3. Always Be Willing to Stop and Listen
If your relationship is important to you, then you will be willing to do what it takes to make it work. For example, if your partner comes to you while you’re watching television or working on a hobby, stop what you’re doing and listen. Never ignore your partner or try to stall having a discussion. All that will do is create bad feelings.
4. Accept Responsibility for Your Actions
Some people find it very difficult to admit when they are wrong and will never apologize. Don’t be one of those people. And don’t blame everything on someone else. Instead, take a long, hard look at your actions and accept responsibility for them, no matter what. By doing so, you’ll represent yourself as someone who is humble and worthy of respect.
5. Avoid Arguing When You’re Angry
If you’re angry, you should step away from any potential arguments or arguments that are already in process. It’s okay to tell your partner that out of respect for your relationship, you think it best to postpone your discussion until you’ve calmed down. You can even say that you don’t want to say anything that you might regret later. Remember once you say or do something hurtful, you cannot take it back.
6. Accept Your Partner
It’s true that everyone has room for improvement, but most people will ask for help if they want it. Otherwise, you must assume that your partner is happy and resist the urge to try and change him or her. By loving and accepting your partner, you may inspire him or her to change.

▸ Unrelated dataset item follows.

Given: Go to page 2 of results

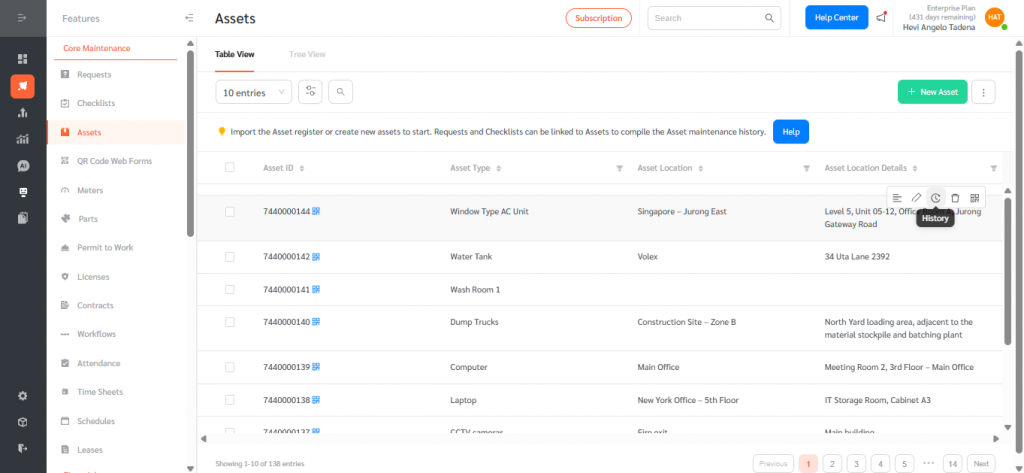Looking at the screenshot, I should [832, 463].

7. Take the Time To Appreciate Your Partner
A key thing to do routinely is to take a few minutes out of your day to appreciate your partner and what he or she brings to the relationship. Allow yourself to feel the feelings you felt when you first became attracted to your partner or when you knew you were falling in love. Periodically reliving these moments in your mind, however briefly, can serve to strengthen your relationship.
You can also include your partner in your appreciation by taking a walk down memory lane together or by offering praise.

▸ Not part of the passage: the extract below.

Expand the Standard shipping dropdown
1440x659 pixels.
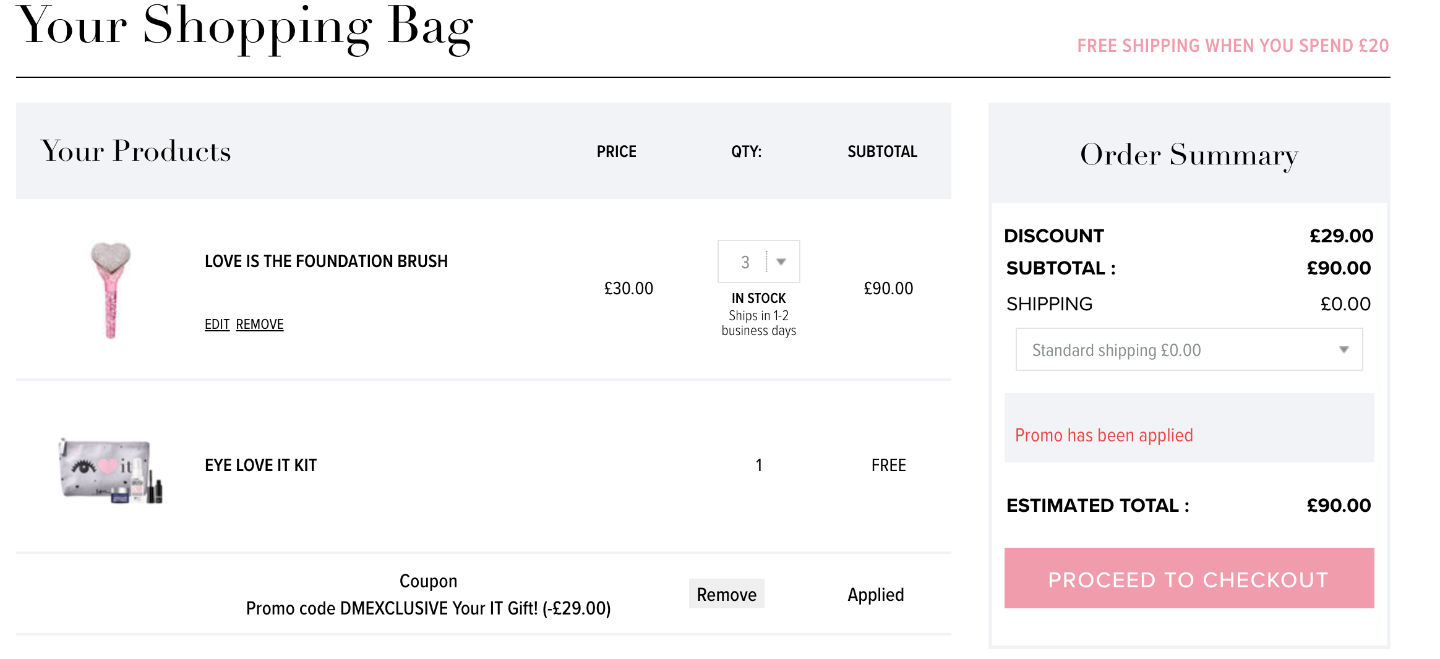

8. Do Things You Don’t Really Want To
Unless you’re extremely lucky, your partner is going to have some interests that you don’t really share. For example, perhaps your partner likes outdoor activities, but you don’t really. Instead of refusing to go on a hike or a fishing trip, why not try it? You may find that it’s more fun than you thought.
And if the situation is reversed, try your best to make the experience as pleasant as possible for your partner. For example, if you like hike and camp in a tent overnight, don’t expect that your partner will like this also. Instead, try hiking first and see how it goes. Then, later, you may want to introduce the idea of camping.
If you know a tent won’t work, consider renting an RV or cabin at a campground that offers hiking trails. The point is that both of you need to be willing to do things you wouldn’t normally do to make the other person happy.
9. Be Willing to Let Go and Forgive
Granted, some things may be unforgivable, and that is up to you to decide. But for things your partner has done that don’t really matter much in the grand scheme of things, you should be willing to let go of them and forgive. If you don’t, you’ll soon find that these petty things add up to a mass of grievances you may not be able to overcome.